Courage on every occasion: Picking your battles, knowing your convictions and having the courage to stand by them is never easy, but always required for better or worse. The caveat with courage is to find the right place where your courage is appreciated. Particularly in HR, you have to be able to know when to come onto the stage and when to talk off. At the end of the day, people can feel positive intention. Courage with intention is invaluable and always pays off.

Above all else, Lewisa stresses the importance of picking a purpose with maximum impact on business—and keeping one metric in mind above all else.

“The only HR metric that really matters is revenue per employee, but a lot of HR people don’t like hearing that. We just need to remember that we are a cost centre, so our job is to save money or help the organization make money,”” said Lewisa. “Make the business KPIs the HR KPIs because if the business is not successful, then neither are you.

As to where HR professional might look to serve their organizations best in the relative, post-Covid calm, Lewisa looks to a future far more fraught with challenge than she feels many organizations have yet recognized—a future workplace with augmented technologies replacing even further swaths of the workforce.

“Large organizations are getting ready for the major disruption of large segments of employees becoming irrelevant—quietly upscaling, quietly downsizing, quietly closing businesses and portfolios that don’t make sense anymore,” said Lewisa. “There is a stat bouncing around that 50 per cent of current jobs will be irrelevant in 10 years. This is a burning platform for us as HR professionals. Disrupt or be disrupted.”

“We need to be able to define what those new skills—i.e. knowledge of artificial intelligence—will be and align development to skill our employees up because our they are going to be obsolete otherwise. And who is going to have to transition them? HR,” she added. “And then, we’ll have to deal with ourselves.”

As for how to go about it, Lewisa is unequivocal.

“There has been a lot of recent investment in areas like DEI, mental health and social awareness, and this is well and good, but people leave bad managers more often than bad jobs or organizations,” said Lewisa. “To me, this puts even greater value on the ROI of real leadership development—strategic thinking, business acumen, managing with backbone and heart. To say that leadership development will pay better dividends across the organization sounds controversial, but the rest really does come along with it you have true leaders leading. Really doubling down on learning and development today is the only way to be ready for what is coming—and already here in many cases.”

Resultantly, she also recommends a flexible and firm focus on talent.

“HR needs to get leaders focused on recruiting the right people—not just bums in seats,” said Lewisa. “This is natural to HR, but we really need to educate organizations about talent—what it is and what the implications of not having the needed talent and skills really are in the short and long term. Above all else, we need to be making the managers into the HR professionals they should be.”

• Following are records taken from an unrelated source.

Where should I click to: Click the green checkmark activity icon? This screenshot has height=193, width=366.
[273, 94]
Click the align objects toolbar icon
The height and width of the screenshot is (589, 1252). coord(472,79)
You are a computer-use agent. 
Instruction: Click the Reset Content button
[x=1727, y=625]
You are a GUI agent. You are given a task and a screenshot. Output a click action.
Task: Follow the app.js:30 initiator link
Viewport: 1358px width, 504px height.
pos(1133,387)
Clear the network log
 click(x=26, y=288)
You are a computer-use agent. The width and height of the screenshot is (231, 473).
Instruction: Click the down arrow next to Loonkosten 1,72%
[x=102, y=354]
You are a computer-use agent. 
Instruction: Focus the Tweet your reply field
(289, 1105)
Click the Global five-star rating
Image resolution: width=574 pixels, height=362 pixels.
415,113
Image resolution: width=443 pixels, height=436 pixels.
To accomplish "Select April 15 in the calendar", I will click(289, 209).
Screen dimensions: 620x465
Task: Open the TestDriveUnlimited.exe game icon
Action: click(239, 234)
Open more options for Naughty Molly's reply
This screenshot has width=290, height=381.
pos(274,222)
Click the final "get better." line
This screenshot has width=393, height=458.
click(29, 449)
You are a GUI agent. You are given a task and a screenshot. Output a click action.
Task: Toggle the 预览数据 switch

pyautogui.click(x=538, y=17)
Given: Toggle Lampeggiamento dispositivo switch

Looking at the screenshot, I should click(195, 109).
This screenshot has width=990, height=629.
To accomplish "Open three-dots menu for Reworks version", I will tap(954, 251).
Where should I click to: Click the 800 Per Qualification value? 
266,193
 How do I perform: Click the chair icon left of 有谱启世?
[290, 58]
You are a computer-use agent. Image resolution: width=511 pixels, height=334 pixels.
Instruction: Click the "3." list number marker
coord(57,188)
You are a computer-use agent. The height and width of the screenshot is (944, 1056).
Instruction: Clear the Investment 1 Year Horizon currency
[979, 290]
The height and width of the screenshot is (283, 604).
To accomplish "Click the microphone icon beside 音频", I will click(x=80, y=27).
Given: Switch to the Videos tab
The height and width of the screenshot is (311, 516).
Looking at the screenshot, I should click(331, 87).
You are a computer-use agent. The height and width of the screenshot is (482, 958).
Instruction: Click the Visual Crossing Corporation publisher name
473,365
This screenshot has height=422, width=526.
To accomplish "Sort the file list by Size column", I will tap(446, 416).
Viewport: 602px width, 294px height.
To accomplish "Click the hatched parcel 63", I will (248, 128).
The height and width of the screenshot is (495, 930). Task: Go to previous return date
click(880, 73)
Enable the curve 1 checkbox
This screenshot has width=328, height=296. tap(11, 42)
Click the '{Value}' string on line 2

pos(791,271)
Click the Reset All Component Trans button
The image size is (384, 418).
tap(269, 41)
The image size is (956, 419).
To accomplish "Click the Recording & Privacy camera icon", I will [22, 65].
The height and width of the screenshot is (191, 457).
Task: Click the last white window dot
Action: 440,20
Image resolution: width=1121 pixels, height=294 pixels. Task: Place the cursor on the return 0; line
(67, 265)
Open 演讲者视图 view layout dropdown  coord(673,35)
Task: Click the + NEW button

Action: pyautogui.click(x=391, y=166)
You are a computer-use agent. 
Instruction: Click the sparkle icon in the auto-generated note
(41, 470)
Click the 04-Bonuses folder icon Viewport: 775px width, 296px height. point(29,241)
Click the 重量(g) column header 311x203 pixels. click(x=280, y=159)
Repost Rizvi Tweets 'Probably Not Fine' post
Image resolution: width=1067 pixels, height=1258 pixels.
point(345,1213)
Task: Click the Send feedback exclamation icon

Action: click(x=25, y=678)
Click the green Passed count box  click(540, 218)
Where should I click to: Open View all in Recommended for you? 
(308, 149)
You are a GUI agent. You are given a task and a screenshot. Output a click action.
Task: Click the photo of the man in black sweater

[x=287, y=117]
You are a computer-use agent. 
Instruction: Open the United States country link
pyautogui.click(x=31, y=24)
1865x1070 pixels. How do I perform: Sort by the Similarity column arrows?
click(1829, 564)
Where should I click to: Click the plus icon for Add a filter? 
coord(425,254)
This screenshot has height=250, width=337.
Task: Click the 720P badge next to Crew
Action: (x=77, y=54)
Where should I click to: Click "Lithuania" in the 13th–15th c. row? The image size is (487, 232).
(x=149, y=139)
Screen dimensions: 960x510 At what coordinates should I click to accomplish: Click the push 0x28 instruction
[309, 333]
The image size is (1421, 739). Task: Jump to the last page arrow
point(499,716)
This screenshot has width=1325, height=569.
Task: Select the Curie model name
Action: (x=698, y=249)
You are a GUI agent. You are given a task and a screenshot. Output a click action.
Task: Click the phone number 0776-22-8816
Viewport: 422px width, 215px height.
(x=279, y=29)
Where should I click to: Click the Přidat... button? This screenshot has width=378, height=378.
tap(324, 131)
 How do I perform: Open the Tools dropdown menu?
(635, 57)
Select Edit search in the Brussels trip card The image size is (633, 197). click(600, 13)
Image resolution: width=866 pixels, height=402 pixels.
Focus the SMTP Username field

And should you do yourself out of a job in the process, keep calm. Better futures embracing more strategic work always await those who actively create them for others.

“Just remember, our job is to make other people into stars,” said Lewisa. “There is a time to be a star in HR and there is also a time to sit back and let others shine. Particularly in HR, you have to be able to know when to come onto the stage and when to walk off.”